I francesi si ritirarono dall’Algeria quando il Governo De Gaulle si accorse che i francesi avevano ormai abbandonato il sogno coloniale; la linea segnata da Kennedy e da Lindon Johnson in Vietnam si ruppe con la crescente impopolarità del conflitto.

Il Presidente francese Charles de Gaulle negli anni ’60

Persino l’Urss, un regime totalitario, dovette fare fronte al sentiment popolare avverso che, insieme al tracollo economico, costrinse il Cremlino a ritirare i soldati dall’Afghanistan dopo 10 anni di guerra e altissime perdite umane sia civili sia militari. Senza contare il Paese centro-asiatico completamente devastato.

Il ritiro sovietico dall’Afghanistan

La volontà del proprio popolo a vincere è, dunque, fondamentale.

I vietnamiti e i mujaheddin l’avevano, gli statunitensi ed i russi no. Volontà, compattezza, condivisione sono elementi essenziali in una guerra, molto più del livello tecnologico delle armi in campo.

La pur remota prospettiva di una guerra in Europa a meno di 80 anni dalla fine del più devastante conflitto della storia umana è poco allettante.

Inoltre (sembrerà ripetitivo ma è così) i sacrifici patiti con la crisi economica, la pandemia, l’aumento del costo delle materie prime dopo l’attacco russo di due anni fa non hanno facilitato la “simpatia” degli europei per un coinvolgimento sempre maggiore sul fronte ucraino.
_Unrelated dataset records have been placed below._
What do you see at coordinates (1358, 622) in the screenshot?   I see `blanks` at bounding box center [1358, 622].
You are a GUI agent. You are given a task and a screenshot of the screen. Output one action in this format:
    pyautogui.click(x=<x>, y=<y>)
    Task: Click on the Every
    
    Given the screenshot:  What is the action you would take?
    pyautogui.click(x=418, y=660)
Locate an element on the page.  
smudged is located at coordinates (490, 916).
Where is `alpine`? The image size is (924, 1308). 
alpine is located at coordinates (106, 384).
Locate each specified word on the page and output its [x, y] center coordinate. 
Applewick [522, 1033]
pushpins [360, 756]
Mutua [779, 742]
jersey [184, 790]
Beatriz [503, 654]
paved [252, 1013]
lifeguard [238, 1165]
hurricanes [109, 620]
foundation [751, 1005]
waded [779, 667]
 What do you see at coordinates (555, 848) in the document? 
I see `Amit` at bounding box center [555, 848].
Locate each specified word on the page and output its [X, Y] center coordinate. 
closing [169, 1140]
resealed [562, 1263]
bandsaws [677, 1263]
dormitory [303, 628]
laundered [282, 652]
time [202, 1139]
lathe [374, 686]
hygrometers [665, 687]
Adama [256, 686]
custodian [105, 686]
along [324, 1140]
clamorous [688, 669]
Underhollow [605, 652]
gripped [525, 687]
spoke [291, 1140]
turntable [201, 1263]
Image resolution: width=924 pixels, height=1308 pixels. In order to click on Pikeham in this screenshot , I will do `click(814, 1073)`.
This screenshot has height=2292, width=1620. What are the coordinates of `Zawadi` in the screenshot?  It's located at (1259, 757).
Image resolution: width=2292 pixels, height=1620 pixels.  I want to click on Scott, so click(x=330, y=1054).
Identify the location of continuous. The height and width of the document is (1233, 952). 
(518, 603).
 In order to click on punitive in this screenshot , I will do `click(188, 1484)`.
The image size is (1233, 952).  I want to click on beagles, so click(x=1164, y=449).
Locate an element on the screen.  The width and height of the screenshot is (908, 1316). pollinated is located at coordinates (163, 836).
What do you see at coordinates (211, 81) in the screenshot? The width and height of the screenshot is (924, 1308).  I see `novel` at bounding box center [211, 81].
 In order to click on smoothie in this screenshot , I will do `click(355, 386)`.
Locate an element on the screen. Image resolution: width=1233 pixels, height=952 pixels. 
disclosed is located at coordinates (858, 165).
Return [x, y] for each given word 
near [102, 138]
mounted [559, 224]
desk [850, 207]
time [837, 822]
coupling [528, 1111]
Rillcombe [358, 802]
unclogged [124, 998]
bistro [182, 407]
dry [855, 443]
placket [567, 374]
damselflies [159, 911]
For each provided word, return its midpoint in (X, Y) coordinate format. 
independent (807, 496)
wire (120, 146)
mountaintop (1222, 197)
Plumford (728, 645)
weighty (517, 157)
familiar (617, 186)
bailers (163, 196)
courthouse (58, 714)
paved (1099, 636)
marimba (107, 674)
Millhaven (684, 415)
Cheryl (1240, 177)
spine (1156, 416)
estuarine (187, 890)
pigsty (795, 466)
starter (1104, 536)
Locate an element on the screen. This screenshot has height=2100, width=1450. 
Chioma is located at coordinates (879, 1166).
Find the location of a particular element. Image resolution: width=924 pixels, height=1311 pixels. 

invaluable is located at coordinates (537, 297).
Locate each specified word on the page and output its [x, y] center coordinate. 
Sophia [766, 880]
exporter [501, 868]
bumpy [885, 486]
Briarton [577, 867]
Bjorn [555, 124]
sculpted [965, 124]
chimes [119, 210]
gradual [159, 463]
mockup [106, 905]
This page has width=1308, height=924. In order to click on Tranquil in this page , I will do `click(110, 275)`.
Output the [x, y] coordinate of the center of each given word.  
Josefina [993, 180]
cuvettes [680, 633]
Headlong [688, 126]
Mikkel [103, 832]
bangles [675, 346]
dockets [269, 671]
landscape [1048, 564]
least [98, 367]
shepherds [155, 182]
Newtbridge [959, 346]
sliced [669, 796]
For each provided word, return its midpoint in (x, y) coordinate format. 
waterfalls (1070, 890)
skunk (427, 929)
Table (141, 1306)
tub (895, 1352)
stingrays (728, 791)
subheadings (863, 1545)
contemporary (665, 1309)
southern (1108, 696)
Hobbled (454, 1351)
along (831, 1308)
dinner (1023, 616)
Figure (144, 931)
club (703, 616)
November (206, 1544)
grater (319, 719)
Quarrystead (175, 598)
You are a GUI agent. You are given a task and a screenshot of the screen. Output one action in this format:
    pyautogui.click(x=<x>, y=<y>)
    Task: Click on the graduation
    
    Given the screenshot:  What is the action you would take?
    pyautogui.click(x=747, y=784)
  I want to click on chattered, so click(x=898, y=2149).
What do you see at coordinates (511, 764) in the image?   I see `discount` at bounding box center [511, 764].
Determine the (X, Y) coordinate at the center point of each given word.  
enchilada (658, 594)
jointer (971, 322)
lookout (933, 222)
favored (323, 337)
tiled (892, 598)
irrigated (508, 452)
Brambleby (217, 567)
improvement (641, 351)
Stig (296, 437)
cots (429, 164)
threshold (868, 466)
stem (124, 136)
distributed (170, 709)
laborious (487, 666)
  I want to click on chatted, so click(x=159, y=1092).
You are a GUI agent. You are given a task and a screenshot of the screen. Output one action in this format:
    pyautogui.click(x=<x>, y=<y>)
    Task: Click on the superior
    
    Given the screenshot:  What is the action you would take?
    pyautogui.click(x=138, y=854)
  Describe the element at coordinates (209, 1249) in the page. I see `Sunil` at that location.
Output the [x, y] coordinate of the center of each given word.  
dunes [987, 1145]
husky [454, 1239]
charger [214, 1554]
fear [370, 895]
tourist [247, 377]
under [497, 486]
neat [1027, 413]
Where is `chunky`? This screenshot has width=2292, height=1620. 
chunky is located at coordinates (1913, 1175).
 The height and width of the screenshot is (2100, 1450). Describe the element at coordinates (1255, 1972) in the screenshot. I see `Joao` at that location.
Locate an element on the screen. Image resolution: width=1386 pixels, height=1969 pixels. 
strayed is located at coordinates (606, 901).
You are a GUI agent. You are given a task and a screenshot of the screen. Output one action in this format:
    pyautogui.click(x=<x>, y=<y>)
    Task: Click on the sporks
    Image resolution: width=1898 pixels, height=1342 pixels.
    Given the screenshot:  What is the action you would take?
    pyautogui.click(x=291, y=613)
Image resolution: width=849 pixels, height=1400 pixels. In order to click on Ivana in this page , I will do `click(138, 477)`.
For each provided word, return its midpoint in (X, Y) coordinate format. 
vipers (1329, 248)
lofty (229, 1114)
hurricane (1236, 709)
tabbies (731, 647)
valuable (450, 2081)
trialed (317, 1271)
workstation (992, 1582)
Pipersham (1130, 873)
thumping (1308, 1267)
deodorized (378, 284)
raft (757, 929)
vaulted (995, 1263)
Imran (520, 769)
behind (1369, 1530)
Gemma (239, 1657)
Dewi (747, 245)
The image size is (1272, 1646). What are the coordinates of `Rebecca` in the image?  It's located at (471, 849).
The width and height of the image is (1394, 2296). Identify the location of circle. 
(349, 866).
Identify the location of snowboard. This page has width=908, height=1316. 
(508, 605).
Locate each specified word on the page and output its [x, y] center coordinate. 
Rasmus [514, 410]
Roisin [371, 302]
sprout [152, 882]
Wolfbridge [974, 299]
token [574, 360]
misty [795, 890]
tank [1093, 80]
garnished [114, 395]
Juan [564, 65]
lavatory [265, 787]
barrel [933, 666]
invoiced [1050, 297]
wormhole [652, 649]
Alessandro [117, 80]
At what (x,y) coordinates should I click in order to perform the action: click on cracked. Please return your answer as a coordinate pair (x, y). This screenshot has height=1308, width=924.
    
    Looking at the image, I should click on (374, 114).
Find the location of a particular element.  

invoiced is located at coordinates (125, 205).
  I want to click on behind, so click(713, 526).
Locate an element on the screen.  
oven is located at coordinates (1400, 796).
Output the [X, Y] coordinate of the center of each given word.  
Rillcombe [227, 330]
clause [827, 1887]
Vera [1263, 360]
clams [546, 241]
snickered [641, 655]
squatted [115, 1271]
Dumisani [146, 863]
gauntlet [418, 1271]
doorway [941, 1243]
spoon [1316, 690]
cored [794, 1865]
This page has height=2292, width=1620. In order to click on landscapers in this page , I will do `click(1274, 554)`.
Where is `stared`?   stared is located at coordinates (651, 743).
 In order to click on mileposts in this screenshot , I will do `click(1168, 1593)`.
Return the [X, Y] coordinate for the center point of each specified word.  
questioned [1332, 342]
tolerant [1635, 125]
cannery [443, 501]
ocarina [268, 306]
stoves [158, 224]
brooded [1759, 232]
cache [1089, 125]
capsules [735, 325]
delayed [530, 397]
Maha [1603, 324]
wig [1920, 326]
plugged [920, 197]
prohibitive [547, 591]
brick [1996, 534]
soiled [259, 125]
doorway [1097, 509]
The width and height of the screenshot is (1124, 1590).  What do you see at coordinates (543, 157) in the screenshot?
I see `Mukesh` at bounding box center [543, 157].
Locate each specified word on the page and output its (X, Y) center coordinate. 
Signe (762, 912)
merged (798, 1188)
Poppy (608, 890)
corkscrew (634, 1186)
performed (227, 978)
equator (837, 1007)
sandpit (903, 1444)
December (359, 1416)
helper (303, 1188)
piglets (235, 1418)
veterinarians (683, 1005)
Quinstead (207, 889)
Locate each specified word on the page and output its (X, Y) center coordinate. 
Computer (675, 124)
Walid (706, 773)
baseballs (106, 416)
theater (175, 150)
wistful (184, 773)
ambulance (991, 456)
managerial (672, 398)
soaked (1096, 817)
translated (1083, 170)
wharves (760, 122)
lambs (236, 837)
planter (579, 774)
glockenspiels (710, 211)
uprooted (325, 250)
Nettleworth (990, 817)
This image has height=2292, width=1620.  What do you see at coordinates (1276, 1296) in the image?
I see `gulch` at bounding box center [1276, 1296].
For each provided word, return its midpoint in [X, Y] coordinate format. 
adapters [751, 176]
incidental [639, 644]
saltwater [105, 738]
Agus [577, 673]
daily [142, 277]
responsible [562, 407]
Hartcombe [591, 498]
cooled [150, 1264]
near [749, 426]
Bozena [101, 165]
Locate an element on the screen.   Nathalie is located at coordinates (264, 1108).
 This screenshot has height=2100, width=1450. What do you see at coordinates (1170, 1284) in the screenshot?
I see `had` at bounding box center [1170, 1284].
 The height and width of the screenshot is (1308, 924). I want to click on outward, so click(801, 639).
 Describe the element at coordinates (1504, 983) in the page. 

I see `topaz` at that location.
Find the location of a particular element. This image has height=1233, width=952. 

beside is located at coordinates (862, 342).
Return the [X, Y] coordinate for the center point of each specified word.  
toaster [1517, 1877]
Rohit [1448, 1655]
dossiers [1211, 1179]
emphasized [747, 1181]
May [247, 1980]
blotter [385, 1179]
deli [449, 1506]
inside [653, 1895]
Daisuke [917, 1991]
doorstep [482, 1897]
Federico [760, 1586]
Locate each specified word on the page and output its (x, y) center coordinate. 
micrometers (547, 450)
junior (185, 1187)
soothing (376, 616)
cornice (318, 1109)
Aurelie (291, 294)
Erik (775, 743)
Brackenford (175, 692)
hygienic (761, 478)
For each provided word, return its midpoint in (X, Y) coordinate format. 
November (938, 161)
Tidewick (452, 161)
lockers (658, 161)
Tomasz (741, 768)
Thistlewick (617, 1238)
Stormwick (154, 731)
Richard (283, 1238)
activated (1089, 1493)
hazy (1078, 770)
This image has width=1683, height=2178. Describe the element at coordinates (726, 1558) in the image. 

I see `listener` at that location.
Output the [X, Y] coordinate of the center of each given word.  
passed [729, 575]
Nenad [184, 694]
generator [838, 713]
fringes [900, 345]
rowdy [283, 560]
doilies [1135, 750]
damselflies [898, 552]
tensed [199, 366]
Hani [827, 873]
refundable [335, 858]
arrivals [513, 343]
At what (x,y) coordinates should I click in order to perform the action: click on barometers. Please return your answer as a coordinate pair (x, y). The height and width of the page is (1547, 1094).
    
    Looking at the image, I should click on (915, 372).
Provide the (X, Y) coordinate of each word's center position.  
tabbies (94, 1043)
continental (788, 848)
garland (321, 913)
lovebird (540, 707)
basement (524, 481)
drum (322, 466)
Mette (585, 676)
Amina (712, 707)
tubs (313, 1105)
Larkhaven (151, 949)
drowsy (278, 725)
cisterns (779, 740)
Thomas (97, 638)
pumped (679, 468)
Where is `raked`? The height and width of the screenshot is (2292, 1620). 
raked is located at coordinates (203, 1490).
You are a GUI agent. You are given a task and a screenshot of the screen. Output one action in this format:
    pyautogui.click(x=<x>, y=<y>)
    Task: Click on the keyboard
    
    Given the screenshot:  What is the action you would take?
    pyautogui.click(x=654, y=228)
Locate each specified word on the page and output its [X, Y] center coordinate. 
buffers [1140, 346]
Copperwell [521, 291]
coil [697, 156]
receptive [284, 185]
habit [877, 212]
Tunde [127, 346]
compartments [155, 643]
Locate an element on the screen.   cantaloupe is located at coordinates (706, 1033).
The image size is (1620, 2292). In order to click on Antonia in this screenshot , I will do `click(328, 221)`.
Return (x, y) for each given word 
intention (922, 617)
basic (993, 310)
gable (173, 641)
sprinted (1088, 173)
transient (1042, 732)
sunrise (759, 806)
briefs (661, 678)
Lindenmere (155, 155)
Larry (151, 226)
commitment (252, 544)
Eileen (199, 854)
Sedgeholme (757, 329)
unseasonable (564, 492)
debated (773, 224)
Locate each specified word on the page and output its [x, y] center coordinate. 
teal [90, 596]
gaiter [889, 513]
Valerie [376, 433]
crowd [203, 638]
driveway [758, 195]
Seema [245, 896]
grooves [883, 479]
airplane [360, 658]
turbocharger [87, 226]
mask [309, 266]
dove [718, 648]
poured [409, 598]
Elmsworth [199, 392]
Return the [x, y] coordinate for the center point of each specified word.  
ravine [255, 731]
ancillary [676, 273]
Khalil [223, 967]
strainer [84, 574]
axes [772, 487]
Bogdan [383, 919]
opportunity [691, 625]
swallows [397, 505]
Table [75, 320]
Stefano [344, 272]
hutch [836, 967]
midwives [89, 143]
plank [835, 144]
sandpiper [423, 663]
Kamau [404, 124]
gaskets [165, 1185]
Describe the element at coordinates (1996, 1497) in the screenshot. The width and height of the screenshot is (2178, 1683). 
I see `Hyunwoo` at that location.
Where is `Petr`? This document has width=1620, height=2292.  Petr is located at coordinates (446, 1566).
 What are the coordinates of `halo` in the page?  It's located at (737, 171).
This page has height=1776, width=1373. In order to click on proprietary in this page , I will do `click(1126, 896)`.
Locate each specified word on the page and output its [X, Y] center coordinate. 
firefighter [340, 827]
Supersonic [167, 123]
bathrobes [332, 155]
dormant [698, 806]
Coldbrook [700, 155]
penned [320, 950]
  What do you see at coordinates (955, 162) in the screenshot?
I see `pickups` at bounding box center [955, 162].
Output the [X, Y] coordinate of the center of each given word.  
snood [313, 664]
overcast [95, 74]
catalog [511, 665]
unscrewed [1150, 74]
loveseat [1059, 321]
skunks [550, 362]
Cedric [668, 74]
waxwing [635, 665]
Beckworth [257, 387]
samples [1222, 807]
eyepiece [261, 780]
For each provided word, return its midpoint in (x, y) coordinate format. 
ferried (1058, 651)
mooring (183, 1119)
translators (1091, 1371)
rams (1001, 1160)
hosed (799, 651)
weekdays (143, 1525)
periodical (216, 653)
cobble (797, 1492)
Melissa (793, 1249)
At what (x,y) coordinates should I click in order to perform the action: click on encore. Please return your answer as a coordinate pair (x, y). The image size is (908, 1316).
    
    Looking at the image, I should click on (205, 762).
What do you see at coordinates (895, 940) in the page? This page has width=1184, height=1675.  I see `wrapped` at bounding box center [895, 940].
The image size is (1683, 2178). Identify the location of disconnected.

Potremmo aggiungere, da analisti, anche la poca e viziata informazione sull’andamento del conflitto.

E’ dal 2014 che Kiev riceve armi e aiuti per riconquistare le province separatiste del Donec senza riuscirci.

Dunque, ulteriori invii di armi senza una strategia precisa rischierebbe di fossilizzare la situazione per gli anni a venire, rischiando altresì di danneggiare l’immagine della NATO agli occhi di 260 milioni di cittadini europei.

La Guerra Fredda l’abbiamo vinta, di fatto, senza sparare un colpo, almeno nel Vecchio Continente.

Per fare questo l’Occidente ha fatto scelte da togliere il sonno: il mancato sostegno agli ungheresi nel 1956 e ai cecoslovacchi nel 1969, per citare i casi più noti e drammatici.

Né capi di Stato russi decisamente più pericolosi di Putin come Stalin, Malenkov e Krushev hanno osato un attacco su larga scala che avrebbe avuto l’unico esito di un conflitto nucleare globale.

Il dittatore comunista Stalin

Repetita iuvant: non ci sarà una guerra russo-europea, con buona pace di Borrell.

Più realistico che, con l’eccessivo allarmismo nel fronteggiare la crisi, le istituzioni civili e militari europee possano perdere il consenso della gente comune, realizzando un sensazionale autogoal a favore della propaganda russa.

Il danno sarebbe incalcolabile. Nessuno ricorderebbe ciò che di buono gli Eserciti europei, sotto cappello ONU o come Alleanza Atlantica, hanno realizzato in Medio Oriente, Africa, Asia anche al costo di rilevanti perdite umane, focalizzandosi soltanto sulle mancanze del presente.

La partita sullo scacchiere internazionale è delicata e va portata avanti con attenzione, soppesando ogni mossa e le sue potenziali conseguenze.

Un esempio? L’accordo 2% del PIL per le spese della NATO è stato elaborato nel 2006 e messo su carta nel 2014 .

Eppure c’è chi oggi cerca di collegarlo (in buona fede) all’esigenza di equipaggiarsi contro “l’Orso russo”.

Si trasforma così un piano di finanziamento ideato tanti anni fa nel fulcro di polemiche che non giovano a nessuno.

Un vero peccato ed un potenziale ostacolo a futuri, eventuali contributi alla sicurezza collettiva.